North American author and poet (1834–1903)

Lavilla Esther Allen ( Ostrander; also known as Esther Lavilla Allen; May 28, 1834 – November 11, 1903) was an American author, poet, and reader from New York. She moved to Michigan as a child, where she was educated and began writing verses in her youth. After beginning her literary career in earnest in 1870, she contributed stories, sketches, and poems to numerous periodicals. Allen also worked as a public reader, and her published works often focused on temperance and missionary themes.

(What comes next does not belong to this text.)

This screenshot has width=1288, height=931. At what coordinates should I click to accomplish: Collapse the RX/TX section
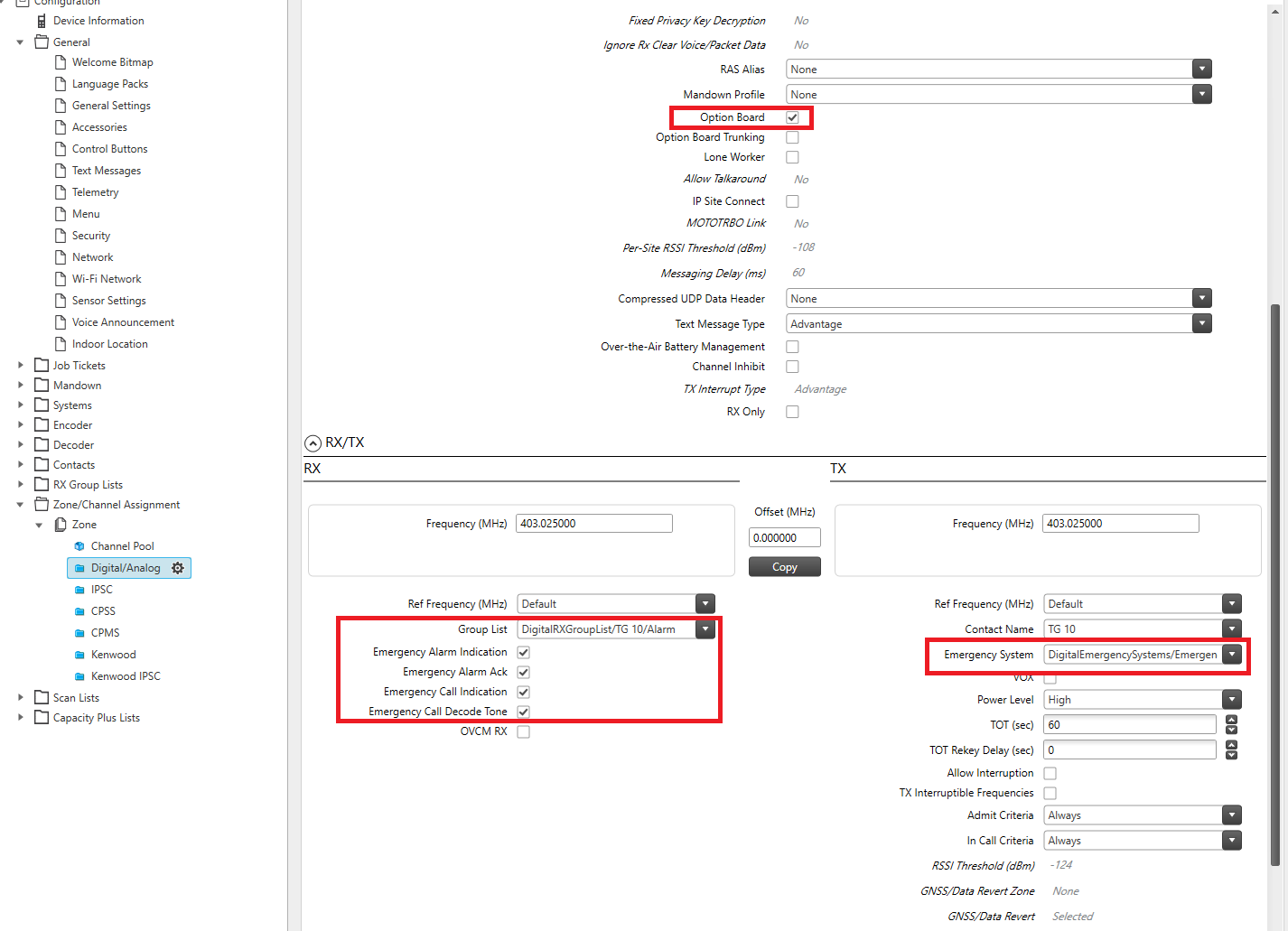313,442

==Early life and education==
Lavilla Esther Ostrander was born in Ithaca, New York, on May 28, 1834. As a child, she moved with her parents to Ypsilanti, Michigan, where she spent most of her childhood. She was educated in the seminary of that town. She wrote verses in her youth.

==Career==
She began her literary career in earnest in 1870, writing stories, sketches and poems for publication, which were widely copied. She contributed to the Ladies' Repository, the Masonic Magazine, the Chicago Interior, the Advance, the Northwestern Christian Advocate, and other prominent periodicals. Much of her work was devoted to temperance and missionary lines, but she also wrote numerous poems for various occasions. Besides her work as a writer, she was a respected reader, often reading her poetical productions in public, mainly before college societies.

Allen experienced a high degree of success with her first book of poems before writing volumes of missionary and temperance literature, and hundreds of verses upon various subjects at the request of friends. Her works were characterized by high ideals of life, by sincere and noble pursuits, and a pervading purity. She was also interested in missionary, Sunday school, and educational work, as well as charitable and reformatory enterprises.

==Personal life==
In 1851, she married William Schuyler Allen and lived in Hillsdale, Michigan.

Lavilla Allen died in Chicago, Illinois, on November 11, 1903, and was buried in Hillsdale, Michigan.

==Selected works==
- Aunt Betsy's Pumpkin Pie and other poems, 1878.